Et puis Il était là, doux, tranquille et aimant, tel qu’en Lui-même, tel qu’Il s’offre dans la profondeur de l’oraison. Et je n’ai pas ressenti en son être de reproche. J’étais là, paisible et sereine, un peu contrite, Il était là sans l’ombre d’un courroux. Comme je m’en étonnais, le Seigneur m’a amenée à comprendre qu’Il avait agréé cette initiative interreligieuse et un autre jeûne dont nous n’avons pas forcément pris conscience, et qui lui a plu. Un jeûne radical dans lequel nous avons tous été plongés, croyants ou non, ce vaste carême imposé par un virus et nos gouvernants, du début du printemps jusqu’au delà de Pâques, un jeûne plus adapté au monde occidental où on confond parfois la privation de nourriture pour perdre du poids et celle qui pourrait plaire à Dieu. Le jeûne de carême devient régime qui nous arrange tandis que l’hémisphère sud souffre la cruauté de la faim. Aussi, ce jeûne-là, Dieu en est-il rassasié. Bien plus dure a été pour nous occidentaux, avec le confinement subi, la privation de sorties, de loisirs et de liberté. Dans ce monde à la fois aisé et très inégalitaire, l’opulence se mesure plutôt de nos jours à ces critères qu’à la table garnie. Je lisais ici ou là sur les réseaux sociaux que les nantis se rendaient enfin compte de ce que signifiait vivre avec des ressources minimales : ne pas sortir de sa cité ou de sa campagne dépourvues de vie culturelle, ne pas fréquenter restaurants, salles de spectacle et cinémas, ne pas pouvoir s’adonner à des sports et loisirs coûteux, ne pas parcourir le pays voire le monde à la recherche de dépaysement… Ce dont les plus démunis de nos sociétés inégalitaires ne jouissent jamais, tous en ont cette fois été brutalement privés. Instant peut-être salutaire de prise de conscience de ce qu’est une vie sans argent, et de ce que peut devenir une vie sans liberté. Nous avons tous été agacés par ces attestations nécessaires pour aller prendre l’air ou acheter son pain. Frustrés de la forêt qui nous appelait juste à côté et qui devenait soudain aussi inaccessible qu’au cœur des villes, des parcs fleuris et verrouillés en ce beau printemps, des plages interdites même aux Parisiens réfugiés à l’Ouest… Nous avons tous porté une sorte de bracelet électronique virtuel, et les plus fragiles ou mal logés ont goûté à l’amertume d’être enfermés durablement entre quatre murs, souvent dans la promiscuité, comme des repris de justice.

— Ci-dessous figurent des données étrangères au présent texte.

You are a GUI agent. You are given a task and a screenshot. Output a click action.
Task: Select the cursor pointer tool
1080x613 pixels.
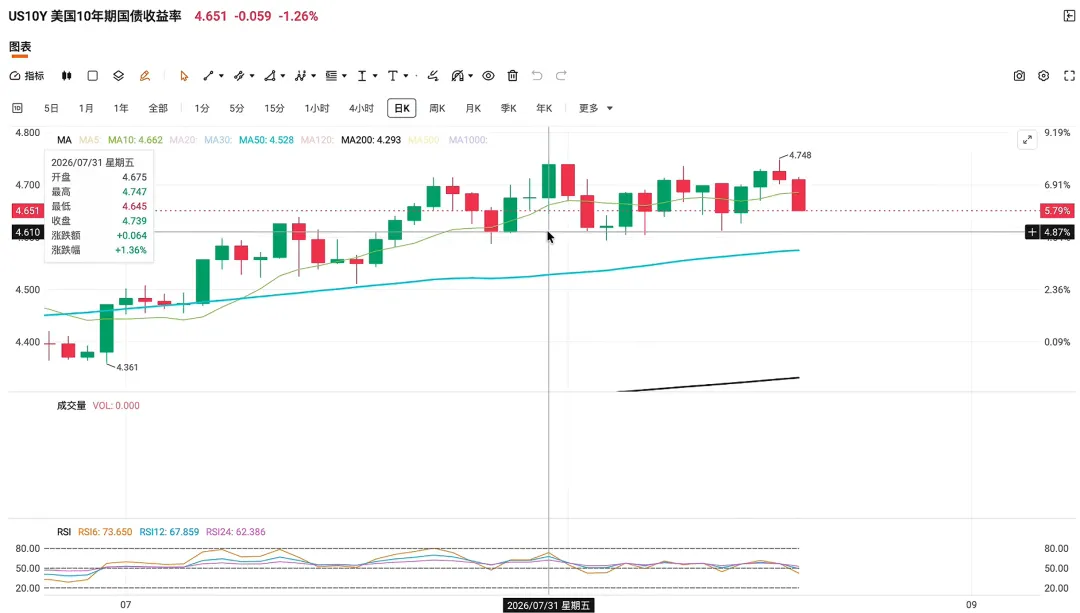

Alors hier soir, au creux de mon oraison, j’ai compris que ce jeûne-là, non choisi et non calculé comme une petite prouesse religieuse personnelle, avait été le vrai jeûne agréable à Dieu. Pourvu que naisse en nous une plus grande conscience de notre chance d’être libres et en capacité de nous distraire de la monotonie des jours, et surtout une plus grande solidarité avec ceux dont le quotidien ordinaire ressemble à notre ressenti du confinement, quand il n’est pas pire au fond d’une geôle ou de la misère absolue.
Alors seulement, j’ai risqué ma prière de demande pour que s’amorce enfin une sortie de cette pandémie. Et je ne priais pas un thaumaturge qui allait lever un bras puissant pour abattre martialement le terrible coronavirus, mais un Dieu qui fait alliance avec l’homme pour bénir les chercheurs et donner l’intelligence à nos Louis Pasteur contemporains de mettre au point au plus vite le vaccin salvateur tant espéré. Et dans la paix de cette prière, j’ai espéré l’issue, vraiment. Comme un exaucement.